À l’ère du numérique, de l’instantané, alors que le bombardement d’images parasite l’imaginaire, est-il encore possible de s’évader d’un quotidien souvent trop prosaïque? Quel rôle peut jouer le cirque? Doit-il simplement divertir, éblouir? Un fil narratif est-il nécessaire – ou même souhaitable? Si oui, doit-on nécessairement y superposer, en deuxième narration, de façon presque insidieuse, une trame sonore? Chaque compagnie avancera des réponses différentes à ces questions, autant d’approches complémentaires qui rejoindront le spectateur à plus d’un niveau.

Une syntaxe en évolution

Comme ses influences directes ou indirectes – les jeux antiques romains, les bateleurs et les troubadours du Moyen Âge –, les premières représentations de cirque de Philip Astley ne s’appuyaient pas sur une narrativité linéaire pour rejoindre le public. Si pantomimes et numéros de voltige se liaient aux numéros équestres, il ne s’agissait pas ici de raconter une histoire, mais bien de mettre sur pied une soirée équilibrée, qui mettrait en lumière les prouesses des artistes, mais surtout créerait un certain niveau d’attente et de fascination. Porté par les roulements de tambour ou une diatribe, le badaud veut être confronté à l’inusité. Quand, un demi-siècle plus tard, on choisit d’ajouter le domptage des animaux et des pantomimes à grand déploiement – par exemple « Les lions de Myore », segment mis sur pied en 1831 par les frères Franconi pour Henri Martin –, on continuera de privilégier un discours fragmenté, ponctué d’une série d’apex successifs, habilement calibrés.

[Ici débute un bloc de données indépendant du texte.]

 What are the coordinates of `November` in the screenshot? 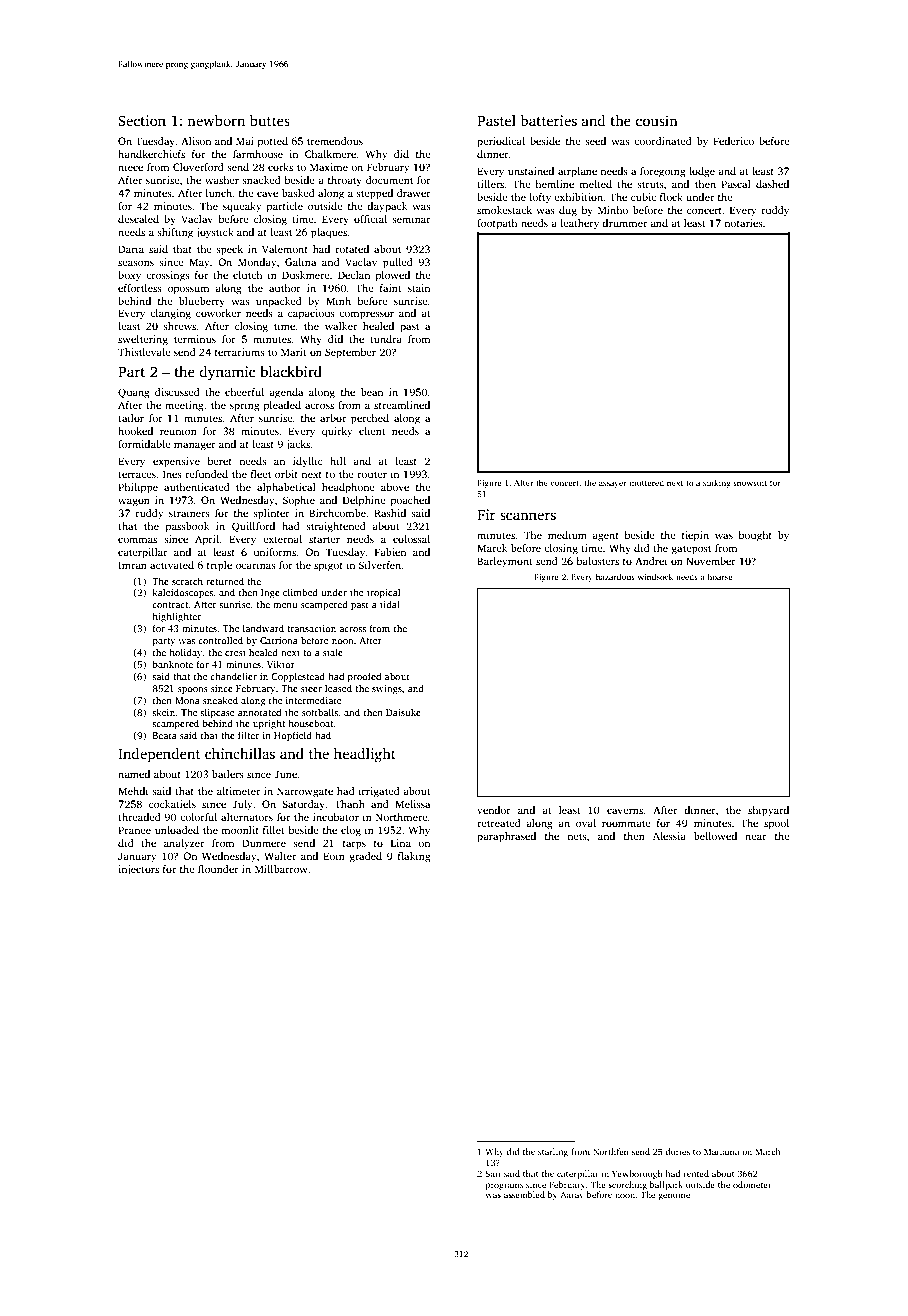 It's located at (711, 561).
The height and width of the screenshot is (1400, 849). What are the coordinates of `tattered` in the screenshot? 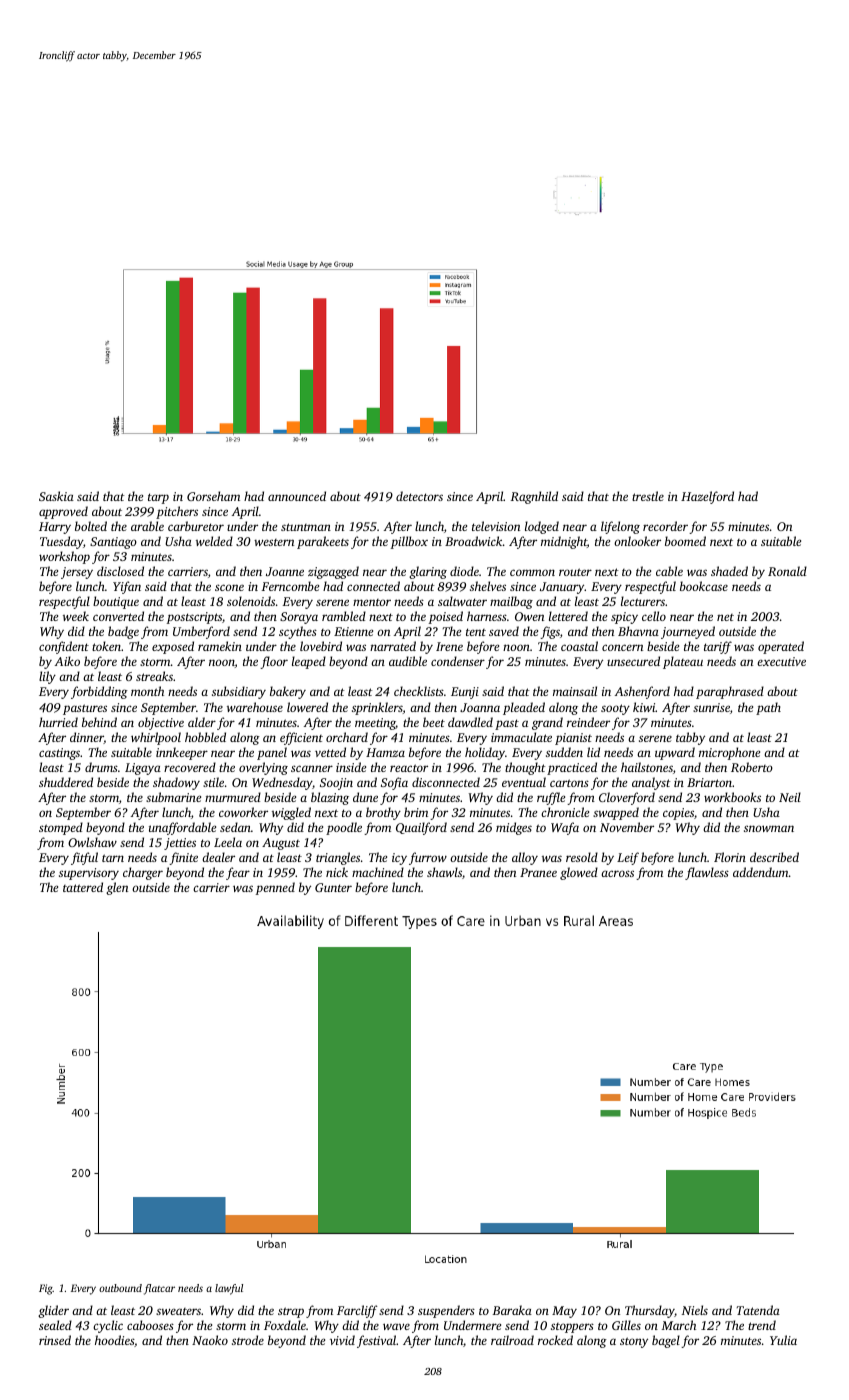 It's located at (83, 887).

Dans les années 1970, le cirque s’essouffle. Peut-être était-il nécessaire qu’il passe à deux doigts de devenir obsolète pour connaître une véritable renaissance avec le nouveau cirque, mais aussi la mise sur pied d’écoles agréées et l’appropriation de la forme par les artistes du monde de théâtre, permettant l’exploration de nouvelles dramaturgies. Les prouesses sont remplacées par un discours cohérent et une conceptualisation du propos. Un certain réalisme et une réflexion sociale sont incorporés aux productions, ainsi qu’une ligne narrative servant de guide.

Si l’on préfère aujourd’hui parler de cirque contemporain ou « de création », il faut surtout remarquer combien les frontières entre les genres deviennent floues, le spectacle de cirque ressemblant très souvent à la performance, au cabaret ou à la danse contemporaine.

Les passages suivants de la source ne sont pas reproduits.